Chase Knickerbocker: Got it. And then just a couple of quick ones. Maybe on — in Q4, could you share the fill rate, just to see how that’s continuing to improve. And then just on margins in SG&A for 2025. Is it the right way to think about SG&A to kind of annualize Q4 or maybe some directional help there? And then should we see some gross margin improvement in 2025, just on volume?
John Tucker: Yes. So, I think, honestly, I think annualizing Q4 right now is the way to do it, we’ll let you know. Roughly, it will stay that area. R&D might tick up a bit as we get through the — all the work on the Autoinjector and getting that filed here midyear. But I forgot the first one — the fill rate, Steve, you want to talk about the fill rate?

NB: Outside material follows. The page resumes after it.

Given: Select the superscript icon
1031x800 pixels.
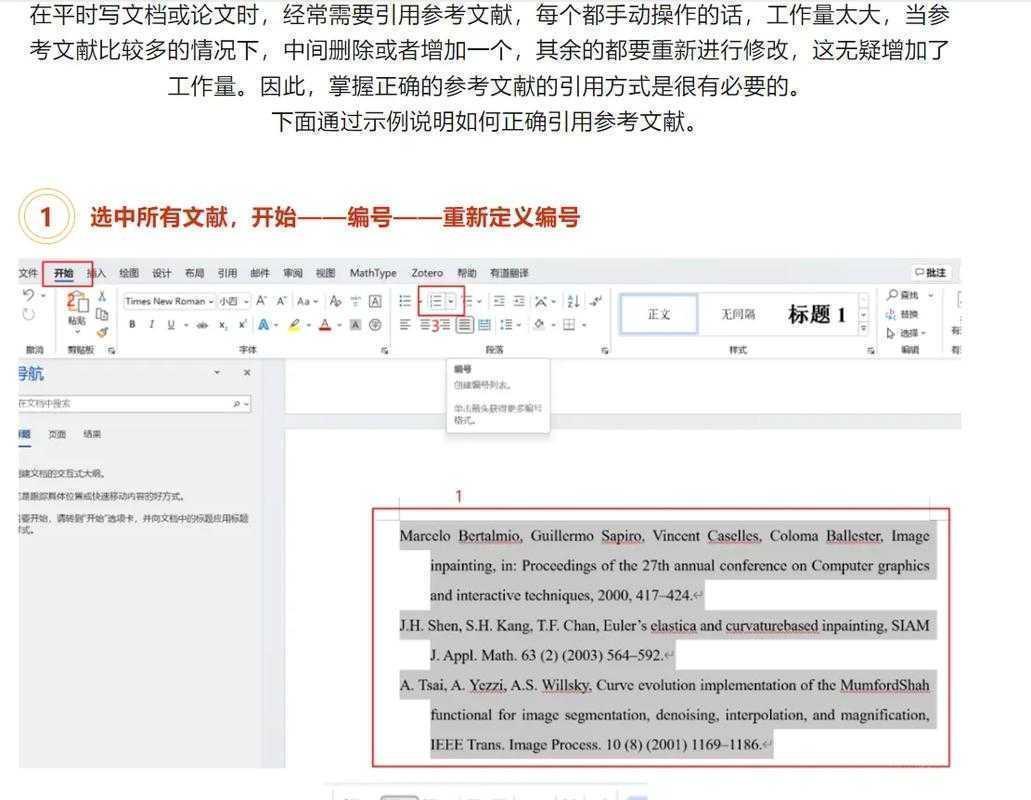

Steve Parsons: Yes. So good news, better news. Fill rate overall for Q4 was it just a tick higher than Q3, 53% change not anything dramatically better. But in December, this is what gives us confidence for this year. Co-pays were low, zero in many cases, we had a 58% fill rate in December. So, we were — we know what can happen when patients get into a good access situation. So — that’s why we have good feelings about this year because patients will get to that at some point at different times for different patients.
John Tucker: And if more patients roll smoothing, again, their co-pays are $0. And again, over 58% in December, which we think is one of the reasons we’re so confident this year that, that fill rate goes up, again, Q1, you’re going to have the typical — the ductable reset, patients haven’t reached their out of pockets and if they didn’t smooth. But we think, again, based on what we’ve seen when patient co-pays are low, we know the fill rate goes up. And we know demand increases. And we’re already seeing that demand increase in March.
Chase Knickerbocker: Yes, I think that’s encouraging. And just quick on gross margin, any thoughts on ’25 there?
John Tucker: Rachael, do you have any thoughts on the gross margin in ’25 being different?
Rachael Nokes: No, I don’t anticipate it to be — we’re going to see a big impact on gross margin with the Autoinjector when that certainly introduced but.
John Tucker: But probably not too much here, maybe a point or so with volume as we work with West. But again, the big impact on margin is the Autoinjector.
Operator: Thank you. Ladies and gentlemen, I’m showing no further questions in the queue. That concludes today’s conference call. Thank you for your participation. You may now disconnect.